At a glance

DeepInfrapricing, performance & catalog

The citable facts about DeepInfra's 12 models — sourced from provider APIs and refreshed continuously.

Lowest price
Nemotron 3 Nano (30B A3B) at $0.060 per 1M input tokens
Highest throughput
Qwen3 30B A3B at 83 tokens/s
Lowest latency
Qwen3 30B A3B at 0.84s
Largest context
DeepSeek-V4-Pro-Max at 1.0M tokens
Catalog
12 active models from 12 organizations

FAQ

Common questions about DeepInfra.

What is DeepInfra?

DeepInfra is an API provider that hosts large language models. Active models: 12; From (input): $0.06 / 1M tok; Avg throughput: 55 tok/s; Avg latency: 1.01 s; Max context: 1.0M.

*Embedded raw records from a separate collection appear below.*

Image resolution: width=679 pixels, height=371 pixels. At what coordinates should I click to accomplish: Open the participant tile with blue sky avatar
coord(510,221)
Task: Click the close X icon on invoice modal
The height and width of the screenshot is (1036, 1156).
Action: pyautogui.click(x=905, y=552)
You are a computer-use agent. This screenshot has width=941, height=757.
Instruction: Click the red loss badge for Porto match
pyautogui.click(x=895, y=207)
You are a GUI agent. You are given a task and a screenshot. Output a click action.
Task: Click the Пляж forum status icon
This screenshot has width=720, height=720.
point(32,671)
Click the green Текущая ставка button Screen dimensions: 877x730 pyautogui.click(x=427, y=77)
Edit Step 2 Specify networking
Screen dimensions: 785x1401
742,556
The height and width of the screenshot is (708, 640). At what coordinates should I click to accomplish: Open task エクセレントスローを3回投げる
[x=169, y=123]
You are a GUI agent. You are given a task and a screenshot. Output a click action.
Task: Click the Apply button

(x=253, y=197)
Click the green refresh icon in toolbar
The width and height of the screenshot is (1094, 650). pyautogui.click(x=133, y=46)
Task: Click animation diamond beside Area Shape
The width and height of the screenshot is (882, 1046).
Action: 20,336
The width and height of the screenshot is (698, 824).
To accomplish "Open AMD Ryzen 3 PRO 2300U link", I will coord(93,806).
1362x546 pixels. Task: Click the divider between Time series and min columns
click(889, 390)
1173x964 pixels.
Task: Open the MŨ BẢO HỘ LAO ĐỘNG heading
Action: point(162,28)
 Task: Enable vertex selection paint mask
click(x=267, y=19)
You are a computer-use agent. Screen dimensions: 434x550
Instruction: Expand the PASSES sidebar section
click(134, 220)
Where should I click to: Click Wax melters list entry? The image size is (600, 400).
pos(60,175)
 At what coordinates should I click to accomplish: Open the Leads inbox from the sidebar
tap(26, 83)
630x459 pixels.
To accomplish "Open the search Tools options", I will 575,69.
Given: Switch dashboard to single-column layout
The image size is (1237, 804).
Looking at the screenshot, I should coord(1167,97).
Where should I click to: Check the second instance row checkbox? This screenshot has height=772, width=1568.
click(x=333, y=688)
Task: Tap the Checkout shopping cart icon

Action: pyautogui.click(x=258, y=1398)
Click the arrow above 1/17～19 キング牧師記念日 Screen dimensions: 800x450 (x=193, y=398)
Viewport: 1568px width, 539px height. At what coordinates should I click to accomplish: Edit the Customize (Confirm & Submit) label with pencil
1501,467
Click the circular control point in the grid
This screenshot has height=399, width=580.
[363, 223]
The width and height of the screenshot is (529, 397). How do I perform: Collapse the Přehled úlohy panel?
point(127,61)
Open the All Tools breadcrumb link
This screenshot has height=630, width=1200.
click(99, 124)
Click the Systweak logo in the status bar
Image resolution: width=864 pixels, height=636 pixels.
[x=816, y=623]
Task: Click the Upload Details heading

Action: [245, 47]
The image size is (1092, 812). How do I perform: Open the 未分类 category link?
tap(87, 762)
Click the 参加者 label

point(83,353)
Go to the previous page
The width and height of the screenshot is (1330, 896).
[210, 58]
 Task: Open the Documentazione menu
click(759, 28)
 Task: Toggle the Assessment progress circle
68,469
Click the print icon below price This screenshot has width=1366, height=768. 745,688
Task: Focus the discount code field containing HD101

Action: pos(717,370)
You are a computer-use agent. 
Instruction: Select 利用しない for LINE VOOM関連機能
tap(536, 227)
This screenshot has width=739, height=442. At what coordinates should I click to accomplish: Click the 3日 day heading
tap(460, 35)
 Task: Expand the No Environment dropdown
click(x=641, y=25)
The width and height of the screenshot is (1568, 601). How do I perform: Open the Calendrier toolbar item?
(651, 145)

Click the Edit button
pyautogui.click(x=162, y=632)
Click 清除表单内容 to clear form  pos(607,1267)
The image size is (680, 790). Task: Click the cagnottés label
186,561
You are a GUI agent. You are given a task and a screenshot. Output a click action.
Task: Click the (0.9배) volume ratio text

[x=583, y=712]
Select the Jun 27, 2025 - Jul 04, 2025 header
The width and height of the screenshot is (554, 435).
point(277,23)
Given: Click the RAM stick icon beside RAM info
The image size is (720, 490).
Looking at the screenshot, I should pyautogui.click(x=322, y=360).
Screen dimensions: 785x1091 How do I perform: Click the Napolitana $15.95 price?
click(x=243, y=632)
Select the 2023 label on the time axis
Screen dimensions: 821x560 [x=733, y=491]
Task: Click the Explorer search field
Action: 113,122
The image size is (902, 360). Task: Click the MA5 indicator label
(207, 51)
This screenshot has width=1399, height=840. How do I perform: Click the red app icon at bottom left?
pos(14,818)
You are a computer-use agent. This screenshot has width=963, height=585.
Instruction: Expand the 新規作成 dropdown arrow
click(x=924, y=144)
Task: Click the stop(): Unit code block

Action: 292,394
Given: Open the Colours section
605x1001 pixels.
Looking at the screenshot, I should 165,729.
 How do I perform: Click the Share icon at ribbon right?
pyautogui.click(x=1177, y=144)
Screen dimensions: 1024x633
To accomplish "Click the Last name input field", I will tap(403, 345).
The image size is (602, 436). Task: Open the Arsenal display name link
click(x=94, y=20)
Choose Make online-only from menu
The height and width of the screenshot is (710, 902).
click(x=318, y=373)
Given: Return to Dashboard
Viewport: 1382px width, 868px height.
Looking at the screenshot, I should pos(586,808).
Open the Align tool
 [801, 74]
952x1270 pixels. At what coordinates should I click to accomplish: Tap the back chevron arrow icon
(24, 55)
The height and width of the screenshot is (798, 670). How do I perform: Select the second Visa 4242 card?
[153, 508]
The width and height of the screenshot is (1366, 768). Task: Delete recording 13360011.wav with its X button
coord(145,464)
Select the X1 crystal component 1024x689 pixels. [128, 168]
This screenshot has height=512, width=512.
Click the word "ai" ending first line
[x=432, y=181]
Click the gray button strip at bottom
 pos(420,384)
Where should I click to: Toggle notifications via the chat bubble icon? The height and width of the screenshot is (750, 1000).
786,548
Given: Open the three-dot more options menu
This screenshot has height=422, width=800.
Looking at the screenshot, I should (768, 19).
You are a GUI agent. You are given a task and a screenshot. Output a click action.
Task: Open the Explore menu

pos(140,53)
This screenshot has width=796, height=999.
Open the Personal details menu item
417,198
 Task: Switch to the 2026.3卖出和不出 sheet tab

How many models does DeepInfra offer?

DeepInfra currently serves 12 active models out of 47 historical offerings on LLM Stats.

What is DeepInfra's API pricing?

DeepInfra input pricing starts from $0.06 per 1M tokens, with the most expensive offering at $1.74 per 1M tokens. See the Pricing tab above for the full per-model breakdown.

How fast is DeepInfra?

DeepInfra averages 55 output tokens per second across its catalog, with average latency of 1.01s. Per-model performance is shown in the Performance tab.

Is DeepInfra OpenAI compatible?

Most providers expose an OpenAI-compatible /v1/chat/completions endpoint so you can switch from OpenAI to DeepInfra by changing only the base URL and API key. Check https://deepinfra.com/ for the exact endpoint format and any provider-specific parameters.

Does DeepInfra support multimodal models?

Yes. DeepInfra's catalog includes 6 vision-capable models. See the Models and Capabilities tabs for the full per-model breakdown.

Whose models does DeepInfra host?

DeepInfra hosts models from DeepSeek, NVIDIA, OpenAI, Alibaba Cloud / Qwen Team, Xiaomi, and Google, plus 6 more. See the Models tab for the full catalog grouped by creator.

How do I start using DeepInfra?

Sign up at https://deepinfra.com/ to get an API key, then call DeepInfra's API directly from your application. Most clients work out of the box by pointing the OpenAI SDK at DeepInfra's base URL with your key. Use the Pricing and Performance tabs above to pick the right model for your latency, cost, and context-window requirements.